Python Backport Compiler Utilities

Utility library for the Python bpc backport compiler.

Currently, the three individual tools (f2format, poseur, walrus) depend on this repo. The bpc compiler is a work in progress.

Module contents

Utility library for the Python bpc backport compiler.

exception bpc_utils.BPCInternalError(message, context)[source]

Bases: RuntimeError

Internal bug happened in BPC tools.

Initialize BPCInternalError.

Parameters:
  • message (object) – the error message

  • context (str) – describe the context/location/component where the bug happened

Raises:
  • TypeError – if context is not str

  • ValueError – if message (when converted to str) or context is empty or only contains whitespace characters

exception bpc_utils.BPCRecoveryError[source]

Bases: RuntimeError

Error during file recovery.

exception bpc_utils.BPCSyntaxError[source]

Bases: SyntaxError

Syntax error detected when parsing code.

class bpc_utils.BaseContext(node, config, *, indent_level=0, raw=False)[source]

Bases: ABC

Abstract base class for general conversion context.

Initialize BaseContext.

Parameters:
  • node (NodeOrLeaf) – parso AST

  • config (Config) – conversion configurations

  • indent_level (int) – current indentation level

  • raw (bool) – raw processing flag

final __iadd__(code)[source]

Support of the += operator.

If self._prefix_or_suffix is True, then the code will be appended to self._prefix; else it will be appended to self._suffix.

Parameters:

code (str) – code string

Returns:

self

Return type:

BaseContext

final __str__()[source]

Returns a stripped version of self._buffer.

Return type:

str

abstract _concat()[source]

Concatenate final string.

Return type:

None

final _process(node)[source]

Recursively process parso AST.

All processing methods for a specific node type are defined as _process_{type}. This method first checks if such processing method exists. If so, it will call such method on the node; otherwise it will traverse through all children of node, and perform the same logic on each child.

Parameters:

node (NodeOrLeaf) – parso AST

Return type:

None

final _walk(node)[source]

Start traversing the AST module.

The method traverses through all children of node. It first checks if such child has the target expression. If so, it will toggle self._prefix_or_suffix (set to False) and save the last previous child as self._node_before_expr. Then it processes the child with self._process.

Parameters:

node (NodeOrLeaf) – parso AST

Return type:

None

final static extract_whitespaces(code)[source]

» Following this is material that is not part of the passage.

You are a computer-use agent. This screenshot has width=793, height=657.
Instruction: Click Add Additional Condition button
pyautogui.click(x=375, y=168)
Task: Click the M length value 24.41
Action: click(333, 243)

Extract preceding and succeeding whitespaces from the code given.

Parameters:

code (str) – the code to extract whitespaces

Return type:

Tuple[str, str]

Returns:

a tuple of preceding and succeeding whitespaces in code

abstract has_expr(node)[source]

Check if node has the target expression.

Parameters:

node (NodeOrLeaf) – parso AST

Return type:

bool

Returns:

whether node has the target expression

final classmethod mangle(cls_name, var_name)[source]

Mangle variable names.

This method mangles variable names as described in Python documentation about mangling and further normalizes the mangled variable name through normalize().

Parameters:
  • cls_name (str) – class name

  • var_name (str) – variable name

Return type:

str

Returns:

mangled and normalized variable name

final static missing_newlines(prefix, suffix, expected, linesep)[source]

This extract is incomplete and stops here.